I though with my limited French that I would have picked out something from the lyrics, but unfortunately it is largely unintelligible to me. The track upon which the rmixes are based, "De Pauvre Riches" is an anti-backpacker anthem and charts the lives of France's bourgeois-bohemenians, a conundrum we have to contend with over here as well. As Teki Latex the main producer memorably puts it (in French): "She's been listening to politically conscious rap for such a long time "because the system we live in is, like, so, so unfair" and this, it really annoys her. It's not her fault if her parents are lawyers, she hadn't had the slightest chance, she would have liked to have a choice." However, Hip Hop runs a big risk in making the statement, "Rich kids who think they're down - don't you just love them?", because one has to remember the likes of Gangstarr who are not exactly from underprivileged backgrounds and have brought us some of the most classic and enduring songs and productions.
To add to the mayhem, alongside the original DJ Vadim-produced tune, the new single features mixes from insane electro-funk sandwich-manglers the Detroit Grand Pubahs, avant garde Florida bounce man Diplo (who you will be hearing more of soon), French producer Tacteel (who contributed the beat for the amazing "En Soulevant Le Couvercle" on their album) and Parisan electronica oddballs Octet.

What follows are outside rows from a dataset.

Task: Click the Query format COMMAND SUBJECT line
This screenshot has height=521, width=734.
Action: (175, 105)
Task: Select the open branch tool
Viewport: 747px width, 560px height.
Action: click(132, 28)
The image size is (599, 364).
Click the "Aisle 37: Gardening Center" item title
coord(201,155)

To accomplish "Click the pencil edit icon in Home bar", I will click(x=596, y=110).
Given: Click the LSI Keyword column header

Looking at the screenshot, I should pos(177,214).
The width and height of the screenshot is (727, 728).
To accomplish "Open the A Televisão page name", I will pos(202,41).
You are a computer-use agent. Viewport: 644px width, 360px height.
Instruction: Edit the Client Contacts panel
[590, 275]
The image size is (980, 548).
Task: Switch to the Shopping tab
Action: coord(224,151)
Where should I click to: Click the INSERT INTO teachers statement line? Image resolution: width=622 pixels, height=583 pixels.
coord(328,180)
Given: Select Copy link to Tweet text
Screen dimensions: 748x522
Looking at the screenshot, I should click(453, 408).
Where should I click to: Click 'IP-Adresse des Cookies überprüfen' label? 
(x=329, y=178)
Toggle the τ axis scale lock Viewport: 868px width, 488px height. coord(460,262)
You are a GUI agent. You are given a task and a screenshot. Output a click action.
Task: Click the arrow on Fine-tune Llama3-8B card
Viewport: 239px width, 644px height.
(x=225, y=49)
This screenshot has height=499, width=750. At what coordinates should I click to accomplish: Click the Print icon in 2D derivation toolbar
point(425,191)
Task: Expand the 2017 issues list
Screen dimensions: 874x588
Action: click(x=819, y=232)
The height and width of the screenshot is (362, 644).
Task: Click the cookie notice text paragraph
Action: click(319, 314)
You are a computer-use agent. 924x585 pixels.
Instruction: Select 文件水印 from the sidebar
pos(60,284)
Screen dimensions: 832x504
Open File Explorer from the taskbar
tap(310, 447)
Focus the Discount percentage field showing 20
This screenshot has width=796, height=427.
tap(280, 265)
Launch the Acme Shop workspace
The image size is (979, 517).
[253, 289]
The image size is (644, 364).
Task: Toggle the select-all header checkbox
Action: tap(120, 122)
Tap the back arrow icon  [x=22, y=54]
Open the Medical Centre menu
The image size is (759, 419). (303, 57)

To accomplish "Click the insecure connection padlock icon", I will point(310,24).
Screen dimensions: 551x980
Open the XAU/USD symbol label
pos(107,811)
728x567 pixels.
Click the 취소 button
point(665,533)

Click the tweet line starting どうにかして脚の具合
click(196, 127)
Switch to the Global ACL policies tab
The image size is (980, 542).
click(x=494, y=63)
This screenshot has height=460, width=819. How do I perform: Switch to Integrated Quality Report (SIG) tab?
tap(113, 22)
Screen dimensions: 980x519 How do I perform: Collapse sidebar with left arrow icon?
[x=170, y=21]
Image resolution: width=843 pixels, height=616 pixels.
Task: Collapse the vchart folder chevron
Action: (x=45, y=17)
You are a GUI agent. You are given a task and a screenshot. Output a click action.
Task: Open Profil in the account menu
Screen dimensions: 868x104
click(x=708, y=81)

Each remix is startlingly different and brings out different elements to the track.
DJ Vadim's original features some weird oboe samples which sound like they could have come from San Saens Carnival of the Animals or something along with minimal percussion and other backing the track is sparse to say the least. The stop start of the beat gives this an original and appealing feel which is quite different to most tracks doing the rounds these days. Black Fu's remix adds more of a space age feel with its opening synthesiser washes and vocoder vocals. Once the beat kick in there is more of a two step feel than the original. TTC apparently loved DGP's booty funk re-work so much they re-vocalled the tune, so it's something new all over again.
The Diploducus remix brings a bass heavy richness to their re-working, and with its shuffling Slick Rick type shakers and Hammond is something completely different again. Throughout all the tracks there is a general abstractness which keeps the listener engaged. Tacteel's version again is heavy on the electronica, reminiscent of the new direction supposedly pioneered on the Extra Yard LP, also from Big Dada. The final mix from TVC twists reality even further with the expert use of backwards sounds and reversed sections along with extensive vocal effects, ranging from distortion, to vocoder and echoes. Each of the mixes brings something new to the party, yet they manage to adhere to the core values of the original. Namely being original and maintaining a stuttery effect to the syncopation.
The cover is dope, and original too. It continues along the same lines of the design utilised for some previous TTC releases. The cover is of a suave b-boy depicted in a room constructed of a simple, yet detailed in places, line drawing. The design is by Kid Acne and although not entirely representative of the sound you'll find inside is suitably off key to fit the theme. Check it, you rich bastards!